> _Records excerpted from a collection_:
.....

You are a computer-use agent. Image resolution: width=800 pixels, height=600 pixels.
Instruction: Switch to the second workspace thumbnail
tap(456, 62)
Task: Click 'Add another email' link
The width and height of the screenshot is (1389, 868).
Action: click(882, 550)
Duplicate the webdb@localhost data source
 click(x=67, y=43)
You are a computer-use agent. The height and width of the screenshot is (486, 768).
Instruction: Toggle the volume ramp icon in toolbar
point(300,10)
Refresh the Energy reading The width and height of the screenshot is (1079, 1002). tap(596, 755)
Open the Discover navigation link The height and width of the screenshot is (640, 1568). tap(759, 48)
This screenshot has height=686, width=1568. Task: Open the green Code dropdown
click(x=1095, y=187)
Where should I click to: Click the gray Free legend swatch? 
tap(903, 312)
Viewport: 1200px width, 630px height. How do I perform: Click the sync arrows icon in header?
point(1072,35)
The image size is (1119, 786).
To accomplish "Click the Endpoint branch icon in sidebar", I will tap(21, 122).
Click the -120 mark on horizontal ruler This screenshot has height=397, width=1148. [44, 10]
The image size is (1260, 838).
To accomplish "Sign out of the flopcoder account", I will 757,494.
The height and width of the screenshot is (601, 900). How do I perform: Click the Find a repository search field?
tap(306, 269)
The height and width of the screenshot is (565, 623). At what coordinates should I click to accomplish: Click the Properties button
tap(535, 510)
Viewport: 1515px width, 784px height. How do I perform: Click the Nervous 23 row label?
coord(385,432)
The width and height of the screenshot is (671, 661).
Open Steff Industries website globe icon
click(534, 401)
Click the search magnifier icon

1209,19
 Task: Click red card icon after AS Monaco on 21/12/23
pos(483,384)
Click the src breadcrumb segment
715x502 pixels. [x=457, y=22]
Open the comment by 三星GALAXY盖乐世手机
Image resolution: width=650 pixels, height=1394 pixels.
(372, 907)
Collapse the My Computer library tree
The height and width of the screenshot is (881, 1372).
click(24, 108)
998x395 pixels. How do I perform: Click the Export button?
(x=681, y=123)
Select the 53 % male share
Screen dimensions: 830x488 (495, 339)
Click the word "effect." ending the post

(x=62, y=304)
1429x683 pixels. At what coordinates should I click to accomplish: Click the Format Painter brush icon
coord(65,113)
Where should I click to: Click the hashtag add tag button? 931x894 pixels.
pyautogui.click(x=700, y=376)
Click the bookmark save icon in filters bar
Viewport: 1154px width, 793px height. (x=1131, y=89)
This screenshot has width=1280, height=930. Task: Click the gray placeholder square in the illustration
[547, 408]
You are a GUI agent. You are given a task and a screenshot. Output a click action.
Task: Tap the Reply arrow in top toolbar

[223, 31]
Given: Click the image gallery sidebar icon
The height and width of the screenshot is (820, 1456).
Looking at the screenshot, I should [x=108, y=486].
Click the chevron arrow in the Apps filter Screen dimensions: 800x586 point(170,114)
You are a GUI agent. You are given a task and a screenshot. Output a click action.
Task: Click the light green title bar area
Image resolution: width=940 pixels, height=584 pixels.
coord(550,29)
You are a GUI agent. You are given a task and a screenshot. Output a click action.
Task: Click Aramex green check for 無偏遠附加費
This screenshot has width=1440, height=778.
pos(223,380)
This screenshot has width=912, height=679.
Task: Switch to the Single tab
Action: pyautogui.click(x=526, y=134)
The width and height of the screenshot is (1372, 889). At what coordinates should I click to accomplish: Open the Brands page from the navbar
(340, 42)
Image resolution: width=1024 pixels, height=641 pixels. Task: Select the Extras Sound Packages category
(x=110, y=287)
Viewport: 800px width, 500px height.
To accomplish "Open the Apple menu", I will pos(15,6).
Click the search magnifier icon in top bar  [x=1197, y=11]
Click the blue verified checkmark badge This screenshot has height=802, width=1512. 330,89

.....

> _Task to complete_: For this exercise, copy the lines from the one that contains "Viewport: 800px width, 500px height." through the last line of the records, exactly and only those.

> _Result for this exercise_:
Viewport: 800px width, 500px height.
To accomplish "Open the Apple menu", I will pos(15,6).
Click the search magnifier icon in top bar  [x=1197, y=11]
Click the blue verified checkmark badge This screenshot has height=802, width=1512. 330,89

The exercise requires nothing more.